As Watson says, “I just put it all out there every day, and she’s the opposite—it’s all going on in her head. And then you get to the show and, wow, she completely blows everybody away. She has this luminosity which is fascinating. It can be really subtle, but it draws you in to watch every little thing that she does. That’s her star quality.”

That spontaneity of Hayward’s stage performances is something principal Alexander Campbell has enjoyed since he first partnered her in The Nutcracker. “When you watch her, it’s like everything is happening for the first time. It’s exciting to be playing opposite that because it’s hard not to get caught up with it.”

“There’s nothing particularly showy about her,” Campbell adds. “Her performances always seem really sincere and in service of the whole production. There’s no diva stuff going on.”

Hayward approaches her characters as complex studies. “It’s what period you’re from, what age you are, how clever you are,” she says. “I find it fascinating, the historical study of women through different ages and societies. Sometimes the way you hold your hands is the crucial thing. If you see a dancer and they don’t know who they’re trying to be, they won’t know what to do with their hands.”

It can take a while for Hayward to find the key to her characters. Occasionally—when she danced Sir Kenneth MacMillan’s The Invitation, for instance—it might not happen until opening night.

At least in a ballet performance you get to dance the story from start to finish, so the emotional journey makes sense. But on a film set, that never happens.

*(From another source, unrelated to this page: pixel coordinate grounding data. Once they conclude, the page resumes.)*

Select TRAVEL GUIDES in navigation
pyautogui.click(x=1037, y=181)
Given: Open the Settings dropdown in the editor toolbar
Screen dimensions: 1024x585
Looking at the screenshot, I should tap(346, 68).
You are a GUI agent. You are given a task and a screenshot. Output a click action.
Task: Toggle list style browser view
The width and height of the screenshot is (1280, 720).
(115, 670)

“What I found really hard,” says Hayward about Cats, “was say you’re doing an emotional scene, you have no build-up to get into the right headspace. The director will come over and say, ‘I need you to be quite tearful’ and there’d be so many people around you, talking, fiddling with your microphone, pressing your battery pack, and then suddenly: ‘Rolling!’ And you just have to somehow pull it out of the bag.”

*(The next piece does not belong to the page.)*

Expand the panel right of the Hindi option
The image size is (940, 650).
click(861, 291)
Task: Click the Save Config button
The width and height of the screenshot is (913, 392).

When the Cats trailer dropped in July, it was the first time Hayward really saw what she looked like in the final film. The ensuing online commotion over the strange hybrid of cat, human and CGI was a taste of the exposure still to come, but Hayward seems fairly unfazed. “The cats all have a WhatsApp group, and we’ve been sharing the really funny stuff. We’re not offended.”

After the brilliant craziness of the Cats experience, Hayward could not wait to get back on the Royal Opera House stage. This autumn she’s danced MacMillan’s Concerto, Manon, The Sleeping Beauty and Coppélia, before taking a few weeks off to do promo for Cats. Then she’ll be readying herself for one of the ultimate classical challenges: her debut as Odette/Odile in Swan Lake.

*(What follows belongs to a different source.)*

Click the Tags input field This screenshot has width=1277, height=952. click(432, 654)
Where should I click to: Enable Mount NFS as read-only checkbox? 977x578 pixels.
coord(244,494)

She has no idea how things might change for her once the film comes out. As a dancer, Hayward has never really been recognized in public, and she’d be very happy for it to stay that way.

“It helps that I’m a cat in the film. I think I might go unnoticed on the streets of London,” she says.

Opportunities beyond The Royal Ballet are bound to come her way, but Hayward knows where her heart is. She isn’t saying no to more films in the future, but, “if anything,” she says, “it made me realize that, as cheesy as it sounds, ballet is my calling.” See her dance and you won’t argue with that.